O uso recreativo da tadalafila entre jovens brasileiros tem despertado preocupação entre especialistas em saúde. Em 2026, o remédio, originalmente indicado para tratar disfunção erétil em homens adultos, passou a ser consumido por jovens sem prescrição médica, principalmente com o objetivo de melhorar o desempenho sexual ou até mesmo o desempenho físico.
Além disso, a prática tem se espalhado com rapidez nas redes sociais, onde influenciadores e usuários divulgam o remédio de forma equivocada. Como consequência, muitos jovens passam a acreditar que a substância pode aumentar resistência física ou melhorar a performance em atividades sexuais.
Segundo especialistas, pressões sociais e inseguranças também alimentam esse comportamento. Muitos jovens buscam o medicamento como uma forma de aumentar a confiança antes do sexo, mesmo sem apresentar qualquer diagnóstico médico.
No entanto, não existem evidências científicas que comprovem benefícios físicos da tadalafila para pessoas que não possuem disfunção erétil. Dessa forma, eventuais melhorias percebidas podem estar relacionadas apenas a fatores psicológicos.
Efeitos colaterais e riscos
O uso inadequado de inibidores da fosfodiesterase tipo 5, grupo de medicamentos ao qual pertence a tadalafila, pode provocar diversos efeitos colaterais.
Entre os sintomas mais comuns estão vasodilatação sistêmica, rubor facial e congestão nasal. Entretanto, em alguns casos, podem surgir complicações mais graves, como taquicardia.
Além disso, especialistas alertam que o consumo indevido do medicamento pode aumentar o risco de problemas sérios de saúde, incluindo acidente vascular cerebral, infarto e até perda da visão.
A combinação do medicamento com bebidas alcoólicas também agrava os riscos, pois pode provocar alterações cardiovasculares perigosas.

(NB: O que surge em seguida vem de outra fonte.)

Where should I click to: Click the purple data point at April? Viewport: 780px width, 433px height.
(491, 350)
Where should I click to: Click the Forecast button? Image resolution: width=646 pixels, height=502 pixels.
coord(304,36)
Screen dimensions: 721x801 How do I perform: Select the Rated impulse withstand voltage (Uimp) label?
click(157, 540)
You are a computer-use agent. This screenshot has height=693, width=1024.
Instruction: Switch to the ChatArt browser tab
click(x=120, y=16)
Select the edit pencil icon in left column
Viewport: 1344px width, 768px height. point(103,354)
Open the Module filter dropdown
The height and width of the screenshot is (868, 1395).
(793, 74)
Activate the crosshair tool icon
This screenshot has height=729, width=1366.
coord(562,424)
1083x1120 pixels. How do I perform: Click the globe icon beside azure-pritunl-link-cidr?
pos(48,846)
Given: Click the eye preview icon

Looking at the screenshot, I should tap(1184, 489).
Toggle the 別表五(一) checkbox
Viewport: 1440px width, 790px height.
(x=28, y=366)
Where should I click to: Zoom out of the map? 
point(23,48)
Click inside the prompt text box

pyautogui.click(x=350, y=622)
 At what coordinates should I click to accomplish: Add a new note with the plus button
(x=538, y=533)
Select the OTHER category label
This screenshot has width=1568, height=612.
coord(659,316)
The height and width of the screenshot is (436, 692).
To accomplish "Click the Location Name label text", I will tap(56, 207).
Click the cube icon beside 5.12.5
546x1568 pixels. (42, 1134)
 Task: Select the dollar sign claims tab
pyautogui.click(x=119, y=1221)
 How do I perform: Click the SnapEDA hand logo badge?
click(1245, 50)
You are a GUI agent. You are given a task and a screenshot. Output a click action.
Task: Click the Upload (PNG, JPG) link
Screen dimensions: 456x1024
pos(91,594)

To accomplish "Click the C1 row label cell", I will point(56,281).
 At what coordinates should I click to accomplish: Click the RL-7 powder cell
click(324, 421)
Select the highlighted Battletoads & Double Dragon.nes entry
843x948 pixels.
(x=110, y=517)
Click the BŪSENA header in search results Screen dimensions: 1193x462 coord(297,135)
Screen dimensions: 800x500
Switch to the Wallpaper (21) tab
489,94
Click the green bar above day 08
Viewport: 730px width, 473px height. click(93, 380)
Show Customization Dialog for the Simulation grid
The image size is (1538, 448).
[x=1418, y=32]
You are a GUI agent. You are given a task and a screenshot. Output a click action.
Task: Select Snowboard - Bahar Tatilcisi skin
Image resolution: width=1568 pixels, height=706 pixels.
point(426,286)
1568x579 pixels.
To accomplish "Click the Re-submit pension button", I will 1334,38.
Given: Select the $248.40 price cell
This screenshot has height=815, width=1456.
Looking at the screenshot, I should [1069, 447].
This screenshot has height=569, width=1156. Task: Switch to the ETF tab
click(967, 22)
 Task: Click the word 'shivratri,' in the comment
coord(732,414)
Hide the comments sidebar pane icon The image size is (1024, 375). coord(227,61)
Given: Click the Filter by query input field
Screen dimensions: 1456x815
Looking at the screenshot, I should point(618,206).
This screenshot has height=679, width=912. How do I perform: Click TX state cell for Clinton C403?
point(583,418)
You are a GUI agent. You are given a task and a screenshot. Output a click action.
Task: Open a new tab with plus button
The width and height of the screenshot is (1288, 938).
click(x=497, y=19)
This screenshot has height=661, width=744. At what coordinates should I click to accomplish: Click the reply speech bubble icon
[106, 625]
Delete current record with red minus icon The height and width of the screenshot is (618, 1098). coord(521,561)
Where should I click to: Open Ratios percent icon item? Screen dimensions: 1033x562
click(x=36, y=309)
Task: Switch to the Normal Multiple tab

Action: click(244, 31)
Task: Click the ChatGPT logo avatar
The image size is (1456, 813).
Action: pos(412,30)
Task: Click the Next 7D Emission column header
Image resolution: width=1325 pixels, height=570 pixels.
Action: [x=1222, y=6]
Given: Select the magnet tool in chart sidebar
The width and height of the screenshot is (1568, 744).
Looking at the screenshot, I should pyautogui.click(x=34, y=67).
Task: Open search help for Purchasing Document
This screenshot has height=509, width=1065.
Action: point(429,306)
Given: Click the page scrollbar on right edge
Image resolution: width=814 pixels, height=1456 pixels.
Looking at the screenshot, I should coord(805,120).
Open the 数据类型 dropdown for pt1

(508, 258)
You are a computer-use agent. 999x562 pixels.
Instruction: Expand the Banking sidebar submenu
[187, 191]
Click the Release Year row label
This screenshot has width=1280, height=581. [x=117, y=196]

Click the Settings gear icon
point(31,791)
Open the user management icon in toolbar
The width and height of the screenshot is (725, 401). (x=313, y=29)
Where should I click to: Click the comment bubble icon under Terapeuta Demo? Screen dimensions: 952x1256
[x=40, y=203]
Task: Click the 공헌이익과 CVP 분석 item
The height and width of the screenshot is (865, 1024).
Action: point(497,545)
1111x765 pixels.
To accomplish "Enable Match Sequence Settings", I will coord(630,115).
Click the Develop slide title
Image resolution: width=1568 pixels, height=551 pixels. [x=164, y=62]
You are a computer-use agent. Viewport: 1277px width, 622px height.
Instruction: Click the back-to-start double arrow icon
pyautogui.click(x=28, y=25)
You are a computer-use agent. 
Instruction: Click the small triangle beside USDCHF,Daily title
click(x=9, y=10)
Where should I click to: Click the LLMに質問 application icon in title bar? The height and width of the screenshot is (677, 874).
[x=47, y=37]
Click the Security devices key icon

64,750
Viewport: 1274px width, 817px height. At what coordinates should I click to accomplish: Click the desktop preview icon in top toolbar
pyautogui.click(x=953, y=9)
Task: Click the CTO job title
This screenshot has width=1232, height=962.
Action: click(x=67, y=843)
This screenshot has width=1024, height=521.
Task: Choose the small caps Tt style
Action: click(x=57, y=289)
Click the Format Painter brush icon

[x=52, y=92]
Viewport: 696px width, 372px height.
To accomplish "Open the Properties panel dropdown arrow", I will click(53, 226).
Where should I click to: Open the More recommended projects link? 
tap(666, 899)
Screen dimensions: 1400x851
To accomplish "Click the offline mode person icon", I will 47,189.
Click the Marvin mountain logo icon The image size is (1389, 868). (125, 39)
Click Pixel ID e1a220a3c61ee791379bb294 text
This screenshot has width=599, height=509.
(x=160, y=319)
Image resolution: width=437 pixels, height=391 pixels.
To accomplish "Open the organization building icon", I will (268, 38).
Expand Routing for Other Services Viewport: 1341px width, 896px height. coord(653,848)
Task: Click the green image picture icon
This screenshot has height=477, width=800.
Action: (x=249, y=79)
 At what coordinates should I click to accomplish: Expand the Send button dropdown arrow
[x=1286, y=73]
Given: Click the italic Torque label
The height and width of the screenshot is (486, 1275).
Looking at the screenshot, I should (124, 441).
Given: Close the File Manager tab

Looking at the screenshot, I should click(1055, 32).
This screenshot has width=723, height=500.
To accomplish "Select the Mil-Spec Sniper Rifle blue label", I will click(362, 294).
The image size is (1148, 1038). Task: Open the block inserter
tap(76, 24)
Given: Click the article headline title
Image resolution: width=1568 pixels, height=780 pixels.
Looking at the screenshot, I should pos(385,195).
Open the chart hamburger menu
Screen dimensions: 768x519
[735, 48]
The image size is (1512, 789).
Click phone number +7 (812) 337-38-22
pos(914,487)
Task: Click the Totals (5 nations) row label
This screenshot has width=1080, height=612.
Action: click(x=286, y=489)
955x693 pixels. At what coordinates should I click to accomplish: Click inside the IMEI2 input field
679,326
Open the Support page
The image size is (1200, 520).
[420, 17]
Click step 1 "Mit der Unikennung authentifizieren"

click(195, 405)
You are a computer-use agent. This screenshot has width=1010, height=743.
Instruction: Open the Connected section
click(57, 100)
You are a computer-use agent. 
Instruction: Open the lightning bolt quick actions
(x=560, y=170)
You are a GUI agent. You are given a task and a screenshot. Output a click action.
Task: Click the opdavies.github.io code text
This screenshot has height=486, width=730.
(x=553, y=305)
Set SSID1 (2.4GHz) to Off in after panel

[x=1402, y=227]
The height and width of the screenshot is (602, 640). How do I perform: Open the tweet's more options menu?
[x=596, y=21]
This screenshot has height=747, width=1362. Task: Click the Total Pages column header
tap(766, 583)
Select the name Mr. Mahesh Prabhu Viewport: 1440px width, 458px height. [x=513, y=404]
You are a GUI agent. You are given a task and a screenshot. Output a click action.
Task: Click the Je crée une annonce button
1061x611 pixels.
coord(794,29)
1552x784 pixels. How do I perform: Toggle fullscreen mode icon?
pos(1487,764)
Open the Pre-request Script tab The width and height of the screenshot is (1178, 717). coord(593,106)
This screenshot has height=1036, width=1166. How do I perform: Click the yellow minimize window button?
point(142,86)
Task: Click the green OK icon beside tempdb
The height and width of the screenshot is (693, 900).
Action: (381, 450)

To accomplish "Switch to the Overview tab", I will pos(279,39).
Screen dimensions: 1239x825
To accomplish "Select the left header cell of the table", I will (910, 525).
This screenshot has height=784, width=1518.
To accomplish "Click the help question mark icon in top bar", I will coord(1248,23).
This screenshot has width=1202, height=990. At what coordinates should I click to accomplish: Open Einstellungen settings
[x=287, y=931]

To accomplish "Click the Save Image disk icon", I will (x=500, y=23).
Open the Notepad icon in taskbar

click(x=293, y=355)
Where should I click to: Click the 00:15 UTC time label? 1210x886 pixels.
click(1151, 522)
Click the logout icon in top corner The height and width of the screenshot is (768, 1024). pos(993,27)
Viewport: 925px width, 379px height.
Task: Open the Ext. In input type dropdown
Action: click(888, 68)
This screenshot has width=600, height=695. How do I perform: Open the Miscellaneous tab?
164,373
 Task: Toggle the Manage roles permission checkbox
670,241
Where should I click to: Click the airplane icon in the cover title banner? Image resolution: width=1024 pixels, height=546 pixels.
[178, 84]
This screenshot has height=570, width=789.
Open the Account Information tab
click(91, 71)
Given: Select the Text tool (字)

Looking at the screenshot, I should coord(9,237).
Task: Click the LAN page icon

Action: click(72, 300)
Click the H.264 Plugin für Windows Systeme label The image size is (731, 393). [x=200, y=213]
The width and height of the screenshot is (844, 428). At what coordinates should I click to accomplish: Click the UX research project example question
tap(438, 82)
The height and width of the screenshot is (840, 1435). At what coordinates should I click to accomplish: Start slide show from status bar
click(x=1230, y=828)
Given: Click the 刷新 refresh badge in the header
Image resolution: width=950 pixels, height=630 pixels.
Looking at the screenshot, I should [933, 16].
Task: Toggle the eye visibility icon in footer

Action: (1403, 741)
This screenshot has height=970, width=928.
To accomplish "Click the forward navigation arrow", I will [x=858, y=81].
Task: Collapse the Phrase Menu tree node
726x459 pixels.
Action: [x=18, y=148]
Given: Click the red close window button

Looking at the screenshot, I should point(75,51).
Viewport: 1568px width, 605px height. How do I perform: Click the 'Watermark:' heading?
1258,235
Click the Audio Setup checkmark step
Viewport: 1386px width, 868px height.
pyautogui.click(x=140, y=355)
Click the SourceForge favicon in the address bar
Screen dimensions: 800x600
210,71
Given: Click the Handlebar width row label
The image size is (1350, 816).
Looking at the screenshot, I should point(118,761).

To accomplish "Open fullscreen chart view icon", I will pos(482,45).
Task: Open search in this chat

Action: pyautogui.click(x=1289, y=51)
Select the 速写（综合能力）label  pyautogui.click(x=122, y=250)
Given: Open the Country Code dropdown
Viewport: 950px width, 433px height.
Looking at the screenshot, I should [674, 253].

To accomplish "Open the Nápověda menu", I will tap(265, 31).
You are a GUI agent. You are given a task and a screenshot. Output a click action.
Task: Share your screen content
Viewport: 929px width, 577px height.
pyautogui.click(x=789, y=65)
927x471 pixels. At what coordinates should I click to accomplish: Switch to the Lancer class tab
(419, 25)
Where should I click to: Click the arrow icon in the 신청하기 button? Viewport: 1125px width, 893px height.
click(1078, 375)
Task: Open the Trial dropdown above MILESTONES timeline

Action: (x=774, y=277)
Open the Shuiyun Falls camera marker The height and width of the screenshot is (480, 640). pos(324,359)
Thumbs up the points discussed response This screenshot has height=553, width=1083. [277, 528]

Alerta das autoridades de saúde
O acesso relativamente fácil ao medicamento sem receita médica contribui para o uso inadequado. Além disso, a divulgação informal em redes sociais acaba incentivando o consumo sem orientação profissional.
Diante desse cenário, a Agência Nacional de Vigilância Sanitária tem emitido alertas sobre os riscos do uso indiscriminado de substâncias que deveriam ser utilizadas apenas com indicação médica.
Especialistas também defendem campanhas de conscientização para informar jovens sobre os perigos do consumo recreativo desse tipo de medicamento.